### Task item
A stretch of the entries below is to be set down exactly, running from the line with "Instruction: Click the translate page icon" through the line with "Collapse the BookMark hierarchy entry", both included, and no other line.

Extracted data entries:
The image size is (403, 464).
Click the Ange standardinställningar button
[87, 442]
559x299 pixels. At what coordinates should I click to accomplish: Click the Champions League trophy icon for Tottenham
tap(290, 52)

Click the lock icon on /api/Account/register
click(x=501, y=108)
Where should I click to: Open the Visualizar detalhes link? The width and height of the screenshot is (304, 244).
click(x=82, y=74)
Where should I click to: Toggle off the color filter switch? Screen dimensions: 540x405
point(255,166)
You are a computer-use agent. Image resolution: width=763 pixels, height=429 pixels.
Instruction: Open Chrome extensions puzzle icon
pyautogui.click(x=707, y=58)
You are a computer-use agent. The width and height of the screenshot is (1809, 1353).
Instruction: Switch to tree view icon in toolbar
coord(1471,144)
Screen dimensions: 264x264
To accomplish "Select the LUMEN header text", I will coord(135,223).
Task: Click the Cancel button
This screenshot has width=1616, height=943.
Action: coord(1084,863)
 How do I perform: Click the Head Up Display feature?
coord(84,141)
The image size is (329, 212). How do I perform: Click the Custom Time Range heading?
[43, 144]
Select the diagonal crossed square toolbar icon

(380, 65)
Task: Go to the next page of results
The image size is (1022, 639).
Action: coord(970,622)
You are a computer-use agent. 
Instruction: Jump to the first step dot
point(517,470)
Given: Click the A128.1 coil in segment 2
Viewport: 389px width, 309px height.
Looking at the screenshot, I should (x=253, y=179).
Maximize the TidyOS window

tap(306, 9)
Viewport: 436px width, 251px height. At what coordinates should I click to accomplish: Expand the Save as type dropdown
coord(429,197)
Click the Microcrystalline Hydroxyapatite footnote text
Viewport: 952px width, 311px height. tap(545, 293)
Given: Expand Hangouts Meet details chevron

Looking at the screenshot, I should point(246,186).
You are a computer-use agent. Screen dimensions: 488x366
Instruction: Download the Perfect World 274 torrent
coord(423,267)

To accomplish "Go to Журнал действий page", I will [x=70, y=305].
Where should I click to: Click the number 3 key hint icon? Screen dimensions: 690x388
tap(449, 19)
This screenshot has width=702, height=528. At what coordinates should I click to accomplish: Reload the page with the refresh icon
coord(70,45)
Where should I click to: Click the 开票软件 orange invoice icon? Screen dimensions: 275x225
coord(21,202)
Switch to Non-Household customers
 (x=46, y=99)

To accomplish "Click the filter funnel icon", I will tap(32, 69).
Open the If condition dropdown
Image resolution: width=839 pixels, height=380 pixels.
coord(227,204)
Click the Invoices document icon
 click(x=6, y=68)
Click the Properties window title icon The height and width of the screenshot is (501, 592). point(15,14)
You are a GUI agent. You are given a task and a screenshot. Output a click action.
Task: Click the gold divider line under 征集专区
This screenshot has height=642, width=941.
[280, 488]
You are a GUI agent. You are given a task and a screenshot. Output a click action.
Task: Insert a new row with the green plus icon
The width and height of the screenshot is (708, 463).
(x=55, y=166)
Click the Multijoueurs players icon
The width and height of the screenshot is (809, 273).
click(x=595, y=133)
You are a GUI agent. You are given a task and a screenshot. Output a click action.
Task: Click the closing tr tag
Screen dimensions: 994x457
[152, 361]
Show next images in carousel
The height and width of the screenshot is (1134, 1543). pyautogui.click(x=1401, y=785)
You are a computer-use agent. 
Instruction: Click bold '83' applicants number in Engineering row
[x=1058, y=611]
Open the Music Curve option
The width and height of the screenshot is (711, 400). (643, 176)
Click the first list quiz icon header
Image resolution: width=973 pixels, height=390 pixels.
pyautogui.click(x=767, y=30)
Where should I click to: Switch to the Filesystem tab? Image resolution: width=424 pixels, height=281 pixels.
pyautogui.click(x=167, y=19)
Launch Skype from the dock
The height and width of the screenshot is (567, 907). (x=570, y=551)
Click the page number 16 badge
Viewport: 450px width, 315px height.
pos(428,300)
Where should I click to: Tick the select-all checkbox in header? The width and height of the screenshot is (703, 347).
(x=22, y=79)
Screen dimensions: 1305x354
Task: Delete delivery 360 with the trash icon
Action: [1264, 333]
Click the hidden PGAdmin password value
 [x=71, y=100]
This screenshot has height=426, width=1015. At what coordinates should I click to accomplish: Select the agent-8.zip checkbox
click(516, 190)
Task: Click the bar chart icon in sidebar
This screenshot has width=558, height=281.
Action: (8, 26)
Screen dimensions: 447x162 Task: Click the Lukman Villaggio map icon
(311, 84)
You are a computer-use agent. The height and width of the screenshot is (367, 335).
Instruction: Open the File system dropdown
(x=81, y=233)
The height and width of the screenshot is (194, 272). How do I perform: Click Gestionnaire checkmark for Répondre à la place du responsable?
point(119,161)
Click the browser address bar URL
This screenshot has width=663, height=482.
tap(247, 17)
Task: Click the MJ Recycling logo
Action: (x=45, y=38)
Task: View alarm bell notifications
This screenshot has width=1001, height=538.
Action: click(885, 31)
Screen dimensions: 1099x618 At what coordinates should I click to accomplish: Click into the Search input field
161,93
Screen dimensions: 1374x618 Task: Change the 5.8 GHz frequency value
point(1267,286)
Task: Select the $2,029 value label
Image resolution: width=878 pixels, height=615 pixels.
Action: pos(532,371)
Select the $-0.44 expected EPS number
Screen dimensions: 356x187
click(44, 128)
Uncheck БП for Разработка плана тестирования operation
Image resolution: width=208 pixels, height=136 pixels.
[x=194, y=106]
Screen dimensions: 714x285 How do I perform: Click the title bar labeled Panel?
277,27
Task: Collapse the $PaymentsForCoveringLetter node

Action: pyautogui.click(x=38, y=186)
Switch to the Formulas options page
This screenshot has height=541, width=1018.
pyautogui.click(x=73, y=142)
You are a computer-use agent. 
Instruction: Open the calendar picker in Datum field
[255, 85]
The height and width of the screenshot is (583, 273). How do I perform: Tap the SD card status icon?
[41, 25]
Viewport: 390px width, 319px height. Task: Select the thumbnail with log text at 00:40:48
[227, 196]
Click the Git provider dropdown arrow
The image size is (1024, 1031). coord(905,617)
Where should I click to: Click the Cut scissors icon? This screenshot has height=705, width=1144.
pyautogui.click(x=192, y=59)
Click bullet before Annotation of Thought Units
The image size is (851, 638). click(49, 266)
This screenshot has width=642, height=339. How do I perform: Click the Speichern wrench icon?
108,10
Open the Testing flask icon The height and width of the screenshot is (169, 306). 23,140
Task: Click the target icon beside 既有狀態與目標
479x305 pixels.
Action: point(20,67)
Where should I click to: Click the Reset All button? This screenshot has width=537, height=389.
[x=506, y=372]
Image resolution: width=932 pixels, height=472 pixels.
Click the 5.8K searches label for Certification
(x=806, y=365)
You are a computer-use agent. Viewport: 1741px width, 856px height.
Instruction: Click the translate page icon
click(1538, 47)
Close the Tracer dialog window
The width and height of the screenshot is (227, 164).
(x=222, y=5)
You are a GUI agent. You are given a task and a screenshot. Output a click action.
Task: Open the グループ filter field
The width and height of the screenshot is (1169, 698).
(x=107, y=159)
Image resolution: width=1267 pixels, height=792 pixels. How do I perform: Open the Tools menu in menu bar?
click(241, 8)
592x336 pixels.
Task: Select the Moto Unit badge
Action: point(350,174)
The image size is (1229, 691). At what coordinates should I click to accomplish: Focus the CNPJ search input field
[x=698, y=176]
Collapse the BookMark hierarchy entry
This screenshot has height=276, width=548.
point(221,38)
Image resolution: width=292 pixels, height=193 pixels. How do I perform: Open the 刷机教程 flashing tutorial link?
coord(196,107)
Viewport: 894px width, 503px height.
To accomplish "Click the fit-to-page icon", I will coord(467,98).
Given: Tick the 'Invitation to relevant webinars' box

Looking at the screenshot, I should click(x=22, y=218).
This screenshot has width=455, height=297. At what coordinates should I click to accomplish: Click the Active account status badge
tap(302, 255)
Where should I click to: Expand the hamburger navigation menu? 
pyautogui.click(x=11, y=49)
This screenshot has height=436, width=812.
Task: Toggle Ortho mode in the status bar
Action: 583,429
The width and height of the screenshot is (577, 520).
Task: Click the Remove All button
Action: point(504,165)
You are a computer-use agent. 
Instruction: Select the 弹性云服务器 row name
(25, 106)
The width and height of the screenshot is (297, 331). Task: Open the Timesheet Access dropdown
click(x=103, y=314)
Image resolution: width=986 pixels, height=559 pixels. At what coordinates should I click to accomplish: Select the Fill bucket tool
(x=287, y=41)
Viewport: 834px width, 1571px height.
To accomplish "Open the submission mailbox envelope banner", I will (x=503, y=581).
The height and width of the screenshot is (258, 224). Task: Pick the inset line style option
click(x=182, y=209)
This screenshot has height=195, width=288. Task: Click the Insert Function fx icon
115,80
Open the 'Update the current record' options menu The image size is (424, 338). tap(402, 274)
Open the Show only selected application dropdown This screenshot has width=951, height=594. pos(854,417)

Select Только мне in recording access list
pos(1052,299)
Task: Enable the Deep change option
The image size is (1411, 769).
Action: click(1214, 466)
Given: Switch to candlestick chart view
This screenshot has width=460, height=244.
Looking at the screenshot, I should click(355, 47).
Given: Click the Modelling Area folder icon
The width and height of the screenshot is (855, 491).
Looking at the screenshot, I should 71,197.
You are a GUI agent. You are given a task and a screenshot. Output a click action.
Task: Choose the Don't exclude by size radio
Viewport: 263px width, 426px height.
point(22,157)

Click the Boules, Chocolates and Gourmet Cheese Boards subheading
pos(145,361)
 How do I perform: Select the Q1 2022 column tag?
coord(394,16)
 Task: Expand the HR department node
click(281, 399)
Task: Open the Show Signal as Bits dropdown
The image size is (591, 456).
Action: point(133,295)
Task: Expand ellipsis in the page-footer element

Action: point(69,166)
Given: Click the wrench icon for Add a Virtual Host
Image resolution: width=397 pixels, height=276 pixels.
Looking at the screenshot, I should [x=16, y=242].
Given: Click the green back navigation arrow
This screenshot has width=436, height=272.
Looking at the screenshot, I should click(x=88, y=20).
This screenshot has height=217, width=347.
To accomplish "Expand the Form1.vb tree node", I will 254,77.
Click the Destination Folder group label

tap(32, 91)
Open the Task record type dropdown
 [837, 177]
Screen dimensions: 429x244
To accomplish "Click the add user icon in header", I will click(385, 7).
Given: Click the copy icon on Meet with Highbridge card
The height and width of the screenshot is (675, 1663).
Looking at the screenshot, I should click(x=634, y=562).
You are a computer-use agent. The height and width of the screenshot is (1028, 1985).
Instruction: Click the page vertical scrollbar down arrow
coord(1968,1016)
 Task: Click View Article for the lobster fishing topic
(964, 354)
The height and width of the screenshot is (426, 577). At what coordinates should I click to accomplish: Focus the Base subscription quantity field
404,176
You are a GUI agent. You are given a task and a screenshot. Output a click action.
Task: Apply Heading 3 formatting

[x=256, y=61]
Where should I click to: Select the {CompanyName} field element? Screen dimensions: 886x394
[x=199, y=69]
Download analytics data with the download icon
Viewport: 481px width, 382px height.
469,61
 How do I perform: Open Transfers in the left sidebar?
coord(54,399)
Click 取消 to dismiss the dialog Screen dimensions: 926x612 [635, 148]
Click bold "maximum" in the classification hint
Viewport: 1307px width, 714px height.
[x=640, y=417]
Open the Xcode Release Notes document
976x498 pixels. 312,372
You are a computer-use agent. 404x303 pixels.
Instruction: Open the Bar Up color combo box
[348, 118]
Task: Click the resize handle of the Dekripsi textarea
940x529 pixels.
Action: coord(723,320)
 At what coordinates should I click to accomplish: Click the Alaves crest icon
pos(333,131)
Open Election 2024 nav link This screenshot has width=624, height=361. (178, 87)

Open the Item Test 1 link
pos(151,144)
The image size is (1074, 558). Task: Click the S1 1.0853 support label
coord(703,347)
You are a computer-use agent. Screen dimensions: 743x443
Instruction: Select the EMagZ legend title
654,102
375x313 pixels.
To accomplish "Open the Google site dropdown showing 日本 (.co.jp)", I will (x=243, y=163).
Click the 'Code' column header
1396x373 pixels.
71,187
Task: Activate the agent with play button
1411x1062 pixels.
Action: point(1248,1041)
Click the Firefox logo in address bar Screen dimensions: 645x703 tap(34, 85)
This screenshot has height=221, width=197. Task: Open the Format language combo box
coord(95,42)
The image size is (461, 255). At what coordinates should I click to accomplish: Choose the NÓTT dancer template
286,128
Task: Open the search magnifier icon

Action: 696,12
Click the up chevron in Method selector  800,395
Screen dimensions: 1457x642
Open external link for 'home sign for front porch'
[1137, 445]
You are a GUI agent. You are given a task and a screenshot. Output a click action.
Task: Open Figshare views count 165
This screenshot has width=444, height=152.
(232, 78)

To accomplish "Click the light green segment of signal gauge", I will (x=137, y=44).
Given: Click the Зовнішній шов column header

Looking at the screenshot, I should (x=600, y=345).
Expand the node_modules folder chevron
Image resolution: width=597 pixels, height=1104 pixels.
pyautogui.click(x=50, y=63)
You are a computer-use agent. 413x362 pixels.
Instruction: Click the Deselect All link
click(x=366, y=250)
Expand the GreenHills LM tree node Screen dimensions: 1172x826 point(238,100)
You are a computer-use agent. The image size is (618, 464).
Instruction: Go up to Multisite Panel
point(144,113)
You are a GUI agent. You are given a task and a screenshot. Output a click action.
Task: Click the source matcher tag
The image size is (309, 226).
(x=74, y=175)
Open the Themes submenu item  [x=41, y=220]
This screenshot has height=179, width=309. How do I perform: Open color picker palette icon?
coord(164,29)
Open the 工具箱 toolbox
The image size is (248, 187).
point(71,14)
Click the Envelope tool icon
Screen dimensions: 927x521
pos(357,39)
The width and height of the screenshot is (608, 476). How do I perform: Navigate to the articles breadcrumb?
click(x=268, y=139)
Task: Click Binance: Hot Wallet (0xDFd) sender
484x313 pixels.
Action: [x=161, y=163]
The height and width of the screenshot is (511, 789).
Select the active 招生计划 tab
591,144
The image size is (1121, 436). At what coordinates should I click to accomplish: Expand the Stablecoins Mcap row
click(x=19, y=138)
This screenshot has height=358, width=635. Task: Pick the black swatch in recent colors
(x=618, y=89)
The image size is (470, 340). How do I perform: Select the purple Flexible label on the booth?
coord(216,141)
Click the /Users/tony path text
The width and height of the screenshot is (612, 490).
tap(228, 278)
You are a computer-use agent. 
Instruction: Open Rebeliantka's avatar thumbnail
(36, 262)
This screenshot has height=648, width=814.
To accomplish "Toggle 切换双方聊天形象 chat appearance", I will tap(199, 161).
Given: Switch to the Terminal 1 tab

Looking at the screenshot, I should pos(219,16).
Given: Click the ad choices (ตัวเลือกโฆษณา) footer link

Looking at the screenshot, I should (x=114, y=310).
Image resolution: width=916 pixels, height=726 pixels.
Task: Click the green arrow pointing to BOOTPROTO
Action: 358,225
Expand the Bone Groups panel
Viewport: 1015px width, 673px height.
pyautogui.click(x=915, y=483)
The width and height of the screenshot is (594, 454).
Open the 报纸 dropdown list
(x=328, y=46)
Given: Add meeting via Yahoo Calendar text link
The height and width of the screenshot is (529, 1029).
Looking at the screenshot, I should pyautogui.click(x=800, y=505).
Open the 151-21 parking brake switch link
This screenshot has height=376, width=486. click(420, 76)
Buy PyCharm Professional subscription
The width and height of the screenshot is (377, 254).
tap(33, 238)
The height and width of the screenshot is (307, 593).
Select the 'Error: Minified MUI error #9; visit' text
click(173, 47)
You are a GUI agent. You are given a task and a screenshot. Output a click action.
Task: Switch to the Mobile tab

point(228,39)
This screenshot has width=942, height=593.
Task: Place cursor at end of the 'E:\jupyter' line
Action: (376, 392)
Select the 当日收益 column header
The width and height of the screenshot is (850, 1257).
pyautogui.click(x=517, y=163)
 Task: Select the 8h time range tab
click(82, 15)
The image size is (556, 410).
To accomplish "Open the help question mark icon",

### Completed task
Instruction: Click the translate page icon
click(1538, 47)
Close the Tracer dialog window
The width and height of the screenshot is (227, 164).
(x=222, y=5)
You are a GUI agent. You are given a task and a screenshot. Output a click action.
Task: Open the グループ filter field
The width and height of the screenshot is (1169, 698).
(x=107, y=159)
Image resolution: width=1267 pixels, height=792 pixels. How do I perform: Open the Tools menu in menu bar?
click(241, 8)
592x336 pixels.
Task: Select the Moto Unit badge
Action: point(350,174)
The image size is (1229, 691). At what coordinates should I click to accomplish: Focus the CNPJ search input field
[x=698, y=176]
Collapse the BookMark hierarchy entry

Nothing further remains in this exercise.